3 thoughts on “Death By Misadventure.

  1. Well-written Lisa. I felt bad upon hearing of Amy Winehouse’s death and refused the jump in & joke along that many of my peers did. I had one friend in particular that thought I was a killjoy because I stated that I refuse to joke about her death, this person’s excuse was that I was not related to her or a friend, so why not joke about it? I said you can do what you like, but don’t try to make me feel bad about not wanting going along with the crowd. Compassion is key whether you know the person or not. Substance abuse regardless of type has roots in genetics and painful past emotional experiences. It can take being around enabling relationships & negative friendships to flip that switch, or a jarring experience, or even boredom. I have known a fair amount of people who are suffering from drug or alcohol addiction. I have no idea what its like to be wired for addiction, but from this point of view I see it akin to walking a tightrope to get to the other side to acute Awareness instead of “willpower” where one becomes sober and healthy.

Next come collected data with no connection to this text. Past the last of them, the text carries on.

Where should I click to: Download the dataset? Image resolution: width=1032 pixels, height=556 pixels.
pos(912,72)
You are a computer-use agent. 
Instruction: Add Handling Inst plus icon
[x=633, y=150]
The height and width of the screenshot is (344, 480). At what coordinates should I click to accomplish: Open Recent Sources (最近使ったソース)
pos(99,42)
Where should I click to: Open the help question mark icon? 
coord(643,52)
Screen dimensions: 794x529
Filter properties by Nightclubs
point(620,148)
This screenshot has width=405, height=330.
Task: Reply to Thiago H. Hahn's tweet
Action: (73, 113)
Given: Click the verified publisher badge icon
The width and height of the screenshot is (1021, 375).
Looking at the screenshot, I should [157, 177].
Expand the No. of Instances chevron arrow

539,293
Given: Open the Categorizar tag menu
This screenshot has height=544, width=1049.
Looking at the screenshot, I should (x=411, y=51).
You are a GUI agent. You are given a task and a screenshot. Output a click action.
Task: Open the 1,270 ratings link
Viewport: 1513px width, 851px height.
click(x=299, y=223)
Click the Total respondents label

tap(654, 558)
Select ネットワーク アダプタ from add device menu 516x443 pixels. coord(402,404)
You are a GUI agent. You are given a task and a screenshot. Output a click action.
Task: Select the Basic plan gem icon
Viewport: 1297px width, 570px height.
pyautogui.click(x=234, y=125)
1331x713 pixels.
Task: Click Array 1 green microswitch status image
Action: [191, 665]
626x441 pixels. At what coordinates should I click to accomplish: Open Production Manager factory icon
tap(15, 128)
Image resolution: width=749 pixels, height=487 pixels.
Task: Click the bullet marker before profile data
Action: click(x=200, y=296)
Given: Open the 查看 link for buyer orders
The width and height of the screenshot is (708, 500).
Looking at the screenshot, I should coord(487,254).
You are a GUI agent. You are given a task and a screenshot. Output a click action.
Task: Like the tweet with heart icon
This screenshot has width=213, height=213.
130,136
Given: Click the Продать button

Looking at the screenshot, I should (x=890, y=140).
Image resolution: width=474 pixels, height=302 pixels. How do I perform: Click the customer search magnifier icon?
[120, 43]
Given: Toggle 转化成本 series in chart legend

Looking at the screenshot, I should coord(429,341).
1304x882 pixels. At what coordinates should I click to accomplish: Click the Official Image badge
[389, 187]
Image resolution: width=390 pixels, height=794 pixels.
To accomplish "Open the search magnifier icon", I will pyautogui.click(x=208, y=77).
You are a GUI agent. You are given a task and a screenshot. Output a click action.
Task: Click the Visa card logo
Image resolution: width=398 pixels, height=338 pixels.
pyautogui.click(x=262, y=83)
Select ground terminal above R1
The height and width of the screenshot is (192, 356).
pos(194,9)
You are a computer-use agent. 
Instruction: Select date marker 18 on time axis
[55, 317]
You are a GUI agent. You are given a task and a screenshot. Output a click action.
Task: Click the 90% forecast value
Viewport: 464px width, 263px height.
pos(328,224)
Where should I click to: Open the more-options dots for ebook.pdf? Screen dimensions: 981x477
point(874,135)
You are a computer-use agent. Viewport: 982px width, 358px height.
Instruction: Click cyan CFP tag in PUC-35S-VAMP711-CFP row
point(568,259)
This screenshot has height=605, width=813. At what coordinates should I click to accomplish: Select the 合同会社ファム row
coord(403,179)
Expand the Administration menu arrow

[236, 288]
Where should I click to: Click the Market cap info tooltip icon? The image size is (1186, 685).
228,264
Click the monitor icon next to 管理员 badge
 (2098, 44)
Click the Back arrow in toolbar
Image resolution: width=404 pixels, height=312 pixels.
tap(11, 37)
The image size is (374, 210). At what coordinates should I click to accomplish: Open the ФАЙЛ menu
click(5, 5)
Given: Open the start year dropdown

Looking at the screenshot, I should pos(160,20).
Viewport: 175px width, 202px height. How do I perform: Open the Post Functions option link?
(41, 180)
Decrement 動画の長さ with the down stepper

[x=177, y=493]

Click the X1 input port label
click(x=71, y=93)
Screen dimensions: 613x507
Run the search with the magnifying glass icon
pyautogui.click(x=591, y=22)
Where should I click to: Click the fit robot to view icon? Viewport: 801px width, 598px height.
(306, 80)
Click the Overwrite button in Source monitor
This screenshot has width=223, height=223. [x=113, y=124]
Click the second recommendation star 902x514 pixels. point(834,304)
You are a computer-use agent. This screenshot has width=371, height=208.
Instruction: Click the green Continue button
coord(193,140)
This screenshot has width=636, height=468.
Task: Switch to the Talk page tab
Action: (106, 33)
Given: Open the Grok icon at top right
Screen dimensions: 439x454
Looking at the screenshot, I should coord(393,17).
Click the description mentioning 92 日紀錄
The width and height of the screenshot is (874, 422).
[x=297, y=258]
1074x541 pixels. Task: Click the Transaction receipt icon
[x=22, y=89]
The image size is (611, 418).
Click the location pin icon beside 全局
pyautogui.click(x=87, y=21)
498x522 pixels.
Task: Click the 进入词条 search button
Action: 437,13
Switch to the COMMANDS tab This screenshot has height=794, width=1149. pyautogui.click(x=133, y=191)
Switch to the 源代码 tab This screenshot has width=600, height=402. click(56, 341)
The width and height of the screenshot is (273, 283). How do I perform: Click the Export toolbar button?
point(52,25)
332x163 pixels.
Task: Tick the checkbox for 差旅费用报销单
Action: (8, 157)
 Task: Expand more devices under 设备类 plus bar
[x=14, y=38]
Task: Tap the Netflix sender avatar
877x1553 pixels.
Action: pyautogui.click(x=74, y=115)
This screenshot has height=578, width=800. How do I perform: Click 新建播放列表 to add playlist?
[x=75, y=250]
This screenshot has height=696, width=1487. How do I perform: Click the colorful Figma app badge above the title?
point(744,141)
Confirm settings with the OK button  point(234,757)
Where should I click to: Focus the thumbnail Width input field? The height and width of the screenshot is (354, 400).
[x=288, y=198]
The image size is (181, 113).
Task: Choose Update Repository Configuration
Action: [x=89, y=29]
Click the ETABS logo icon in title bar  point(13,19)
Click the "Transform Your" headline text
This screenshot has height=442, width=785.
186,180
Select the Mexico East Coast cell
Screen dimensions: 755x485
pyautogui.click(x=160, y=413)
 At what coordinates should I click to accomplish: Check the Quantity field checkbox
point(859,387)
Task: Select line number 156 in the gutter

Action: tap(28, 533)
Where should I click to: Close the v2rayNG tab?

  2. I’ve heard stories like Amy’s so very often – but only from those alcoholics fortunate enough to make it back to the rooms of recovery. Relapse teaches hard lessons about what is meant by “progressive” disease. People who relapse return with war stories…”I thought I’d have 1 or 2 but I fell into the bottle and couldn’t stop.” They don’t return happy, recanting fun and frolic and frivolity. Their souvenirs are always truths of isolated drinking, escalated destruction to themselves and others, and shame so strong that it’s nearly impossible to come back and start over. I was in Ptown when Amy died, and there were parties and celebrations and extreme responses – my tribe deals with a lot of life’s largess with camp and humor and sometimes cruelty. I was heartbroken. I hadn’t paid much attention to her music career as it played out in media, I just registered she was “one of us.” When I read her story, her death, her ultimate and final “qualification,” as they say in the rooms, I was deeply reminded of the power this disease – this progressive disease that kills people. Amy was about to celebrate a birthday, and by last accounts was not suicidal. She simply and sadly relapsed on alcohol – a legal substance that kills millions every year – directly or indirectly. She simply couldn’t stop, because that’s what happens when you are an alcoholic who has 1 drink – you can’t stop at 1, your body can’t process the alcohol, and you are poisoned to death. That is simply sad.